Sur le rapport de Mme Foucher-Gros, conseillère, les observations de la SAS Buk Lament-Robillot, avocat de M. [F], de la SCP Alain Bénabent, avocat de la société Henkel France, et l'avis de Mme Delpey-Corbaux, avocate générale, après débats en l'audience publique du 11 juin 2025 où étaient présents Mme Teiller, présidente, Mme Foucher-Gros, conseillère rapporteure, M. Boyer conseiller doyen, Mme Abgrall, MM. Pety, Brillet, Mme Guillaudier, conseillers, M. Zedda, Mmes Vernimmen, Rat, Bironneau, M. Cassou de Saint-Mathurin, conseillers référendaires, et Mme Maréville, greffière de chambre,
la troisième chambre civile de la Cour de cassation, composée, en application de l'article R. 431-5 du code de l'organisation judiciaire, de la présidente et conseillers précités, après en avoir délibéré conformément à la loi, a rendu le présent arrêt.
Faits et procédure
1. Selon l'arrêt attaqué (Nouméa, 31 juillet 2023) et les productions, M. [F] (l'entrepreneur) a procédé à la rénovation de l'étanchéité de la toiture terrasse et des façades d'un immeuble en copropriété. Il a utilisé à cette fin un produit fabriqué par la société Henkel France (le fabricant).
2. Après rapport d'expertise déposé le 20 septembre 2013, le syndicat des copropriétaires, se plaignant d'infiltrations, a déposé une requête en indemnisation de ses préjudices, signifiée le 10 décembre 2014 à l'entrepreneur.
3. Par jugement du 23 octobre 2017, confirmé par arrêt du 2 août 2019, l'entrepreneur a été reconnu exclusivement responsable du préjudice du syndicat des copropriétaires et condamné au paiement d'une certaine somme.
4. Le 29 novembre 2019, l'entrepreneur, se plaignant du dommage que lui causait cette condamnation, a déposé contre le fabricant une requête en paiement d'une indemnité réparant son préjudice.
Examen du moyen
Sur le moyen, pris en sa première branche
5. En application de l'article 1014, alinéa 2, du code de procédure civile, il n'y a pas lieu de statuer par une décision spécialement motivée sur ce grief qui n'est manifestement pas de nature à entraîner la cassation.

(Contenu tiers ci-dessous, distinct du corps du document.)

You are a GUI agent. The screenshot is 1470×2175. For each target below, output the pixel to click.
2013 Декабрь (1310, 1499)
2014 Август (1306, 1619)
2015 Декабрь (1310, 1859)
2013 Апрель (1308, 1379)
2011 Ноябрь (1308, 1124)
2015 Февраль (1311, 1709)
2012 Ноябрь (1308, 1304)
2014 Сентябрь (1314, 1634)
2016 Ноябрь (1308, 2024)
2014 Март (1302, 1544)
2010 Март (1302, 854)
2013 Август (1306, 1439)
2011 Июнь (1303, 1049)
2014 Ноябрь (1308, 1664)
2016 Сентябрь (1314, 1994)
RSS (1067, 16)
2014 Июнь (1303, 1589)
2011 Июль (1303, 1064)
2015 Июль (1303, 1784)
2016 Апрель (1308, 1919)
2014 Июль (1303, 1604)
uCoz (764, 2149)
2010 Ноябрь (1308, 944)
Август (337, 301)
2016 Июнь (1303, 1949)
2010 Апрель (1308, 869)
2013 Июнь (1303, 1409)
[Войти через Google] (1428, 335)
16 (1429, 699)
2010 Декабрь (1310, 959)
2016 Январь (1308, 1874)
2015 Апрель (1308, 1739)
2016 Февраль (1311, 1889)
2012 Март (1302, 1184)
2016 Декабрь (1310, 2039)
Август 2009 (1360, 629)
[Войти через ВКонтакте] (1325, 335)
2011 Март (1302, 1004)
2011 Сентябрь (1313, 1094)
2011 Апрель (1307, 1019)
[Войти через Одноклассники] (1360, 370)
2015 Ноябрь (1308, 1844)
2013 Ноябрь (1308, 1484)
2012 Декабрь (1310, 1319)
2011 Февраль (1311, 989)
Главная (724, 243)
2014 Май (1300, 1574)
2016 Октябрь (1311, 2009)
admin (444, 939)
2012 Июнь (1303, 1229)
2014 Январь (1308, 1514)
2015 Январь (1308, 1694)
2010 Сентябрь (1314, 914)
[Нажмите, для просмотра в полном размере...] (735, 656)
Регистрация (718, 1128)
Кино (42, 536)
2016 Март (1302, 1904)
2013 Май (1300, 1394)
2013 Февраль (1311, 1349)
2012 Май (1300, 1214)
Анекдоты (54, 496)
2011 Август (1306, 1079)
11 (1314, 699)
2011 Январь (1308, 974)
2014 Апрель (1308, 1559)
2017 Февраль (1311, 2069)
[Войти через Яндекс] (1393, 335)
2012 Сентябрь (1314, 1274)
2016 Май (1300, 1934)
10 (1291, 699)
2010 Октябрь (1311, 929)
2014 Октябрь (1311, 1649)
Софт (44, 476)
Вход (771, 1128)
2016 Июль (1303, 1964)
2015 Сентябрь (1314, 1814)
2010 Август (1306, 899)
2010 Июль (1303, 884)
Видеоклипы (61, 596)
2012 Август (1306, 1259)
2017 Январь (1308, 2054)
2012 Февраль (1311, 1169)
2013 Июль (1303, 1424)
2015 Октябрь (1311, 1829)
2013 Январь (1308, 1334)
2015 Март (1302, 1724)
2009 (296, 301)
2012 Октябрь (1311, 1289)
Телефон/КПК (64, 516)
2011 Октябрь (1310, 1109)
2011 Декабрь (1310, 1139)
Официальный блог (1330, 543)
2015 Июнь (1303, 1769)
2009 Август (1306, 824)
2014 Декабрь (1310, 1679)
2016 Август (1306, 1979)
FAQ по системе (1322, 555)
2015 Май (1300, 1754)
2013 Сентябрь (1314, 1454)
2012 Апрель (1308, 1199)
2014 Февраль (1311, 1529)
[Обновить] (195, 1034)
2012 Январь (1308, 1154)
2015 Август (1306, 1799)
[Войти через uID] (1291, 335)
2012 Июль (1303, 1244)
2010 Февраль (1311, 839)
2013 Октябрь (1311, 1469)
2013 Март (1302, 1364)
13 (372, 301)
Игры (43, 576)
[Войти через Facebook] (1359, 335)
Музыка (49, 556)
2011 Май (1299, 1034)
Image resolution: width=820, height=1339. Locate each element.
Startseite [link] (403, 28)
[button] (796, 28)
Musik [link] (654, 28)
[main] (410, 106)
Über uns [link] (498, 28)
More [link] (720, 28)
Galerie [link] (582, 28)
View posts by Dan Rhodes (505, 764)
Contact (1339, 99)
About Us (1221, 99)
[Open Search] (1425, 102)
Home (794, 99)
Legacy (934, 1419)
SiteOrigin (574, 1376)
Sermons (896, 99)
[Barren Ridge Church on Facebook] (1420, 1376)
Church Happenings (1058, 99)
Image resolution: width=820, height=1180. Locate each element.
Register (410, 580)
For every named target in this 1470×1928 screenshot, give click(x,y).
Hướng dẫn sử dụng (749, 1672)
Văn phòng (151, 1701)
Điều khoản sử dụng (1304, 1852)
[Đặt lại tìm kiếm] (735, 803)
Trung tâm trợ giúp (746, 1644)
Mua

Mais sur le moyen, pris en sa seconde branche
Enoncé du moyen
6. L'entrepreneur fait grief à l'arrêt de constater la prescription de son action engagée à l'encontre du fabricant et, en conséquence, de déclarer ses demandes irrecevables, alors « que le délai de prescription de l'action en responsabilité délictuelle engagée contre un tiers en réparation du dommage résultant, pour le demandeur, de sa condamnation à indemniser son propre cocontractant, ne saurait courir tant que le demandeur n'a pas lui-même fait l'objet d'une action en réparation par son propre contractant et ainsi eu connaissance de la réalisation probable de son préjudice ; que dès lors, en retenant, pour dire prescrite l'action en responsabilité introduite par M. [F] contre la société Henkel France le 29 novembre 2019, que le délai de prescription quinquennale avait commencé à courir le 20 septembre 2013, date à laquelle l'expert judiciaire avait déposé son rapport indiquant que les désordres résultaient de l'utilisation par M. [F] du produit Rubson SP 360, quand ce n'est que par une requête en date du 8 décembre 2014 que le syndicat des copropriétaires de la résidence [3] a engagé une action en responsabilité contractuelle contre M. [F] afin de le voir condamner à l'indemniser du fait des désordres résultant de l'utilisation du produit précité, la cour d'appel, qui a fixé le point de départ du délai de prescription à une date antérieure à celle à laquelle M. [F] avait pu avoir connaissance de la réalisation probable de son dommage, a violé l'article 2224 du code civil. »
Réponse de la Cour
Vu les articles 2224 du code civil, applicable en Nouvelle-Calédonie, 54-3-3 et 757 du code de procédure civile de la Nouvelle-Calédonie :
7. Aux termes du premier de ces textes, les actions personnelles ou mobilières se prescrivent par cinq ans à compter du jour où le titulaire d'un droit a connu ou aurait dû connaître les faits lui permettant de l'exercer.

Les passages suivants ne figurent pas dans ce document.